正如subj行所说,我正在尝试根据单个POS标签提取noun_chunks的元素。似乎noun_chunk的元素无法访问全局句子POS标签。

演示问题:


[i.pos_ for i in nlp("Great coffee at a place with a great view!").noun_chunks]
>>> 
AttributeError: 'spacy.tokens.span.Span' object has no attribute 'pos_'

这是我效率不高的解决方案:

def parse(text):
    doc = nlp(text.lower())
    tags = [(idx,i.text,i.pos_) for idx,i in enumerate(doc)]
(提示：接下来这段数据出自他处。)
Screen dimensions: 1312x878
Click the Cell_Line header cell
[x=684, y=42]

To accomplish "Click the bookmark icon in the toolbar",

    chunks = [i for i in doc.noun_chunks]

    indices = []
    for c in chunks:
        indices.extend(j for j in range(c.start_char,c.end_char))
    non_chunks = [w for w in ''.join([i for idx,i in enumerate(text) if idx not in indices]).split(' ') 
                  if w != '']

    chunk_words = [tup[1] for tup in tags if tup[1] not in non_chunks and tup[2] not in ['DET','VERB','SYM','NUM']] #these are the POS tags which I wanted to filter out from the beginning!

    new_chunks = []
    for c in chunks:
        new_words = [w for w in str(c).split(' ') if w in chunk_words]
        if len(new_words) > 1:
            new_chunk = ' '.join(new_words)
            new_chunks.append(new_chunk)
    return new_chunks

parse(
"""
I may be biased about Counter Coffee since I live in town, but this is a great place that makes a great cup of coffee. I have been coming here for about 2 years and wish I would have found it sooner. It is located right in the heart of Forest Park and there is a ton of street parking. The coffee here is great....many other words could describe it, but that sums it up perfectly. You can by coffee by the pound, order a hot drink, and they also have food. On the weekend, there are donuts brought in from Do-Rite Donuts which have almost a cult like following. The food is a little on the high end price wise, but totally worth it. I am a self admitted latte snob and they make an amazing latte here. You can add skim, whole, almond or oat milk and they will make it happen. I always order easy foam and they always make it perfectly. My girlfriend loves the Chai Latte with Oat Milk and I will admit it is pretty good. Give them a try.
""")

>>>
['counter coffee',
 'great place',
 'great cup',
 'forest park',
 'street parking',
 'many other words',
 'hot drink',
 'almost cult',
 'high end price',
 'latte snob',
 'amazing latte',
 'oat milk',
 'easy foam',
 'chai latte',
 'oat milk']

欢迎使用更快的方法来解决相同的问题!

python nlp spacy chunks pos-tagger
1个回答
0
投票

此链接的原始功劳:Phrase extraction

 def get_nns(doc):
        nns = []
        for token in doc:
            # Try this with other parts of speech for different subtrees.
            if token.pos_ == 'NOUN':
                pp = ' '.join([tok.orth_ for tok in token.subtree])
                nns.append(pp)
        return nns

 import spacy
    nlp = spacy.load('en_core_web_sm')
    ex = 'I am having a Great coffee at a place with a great view!'
    doc = nlp(ex)
    print(get_nns(doc))

输出:

['a Great coffee', 'a place with a great view', 'a great view']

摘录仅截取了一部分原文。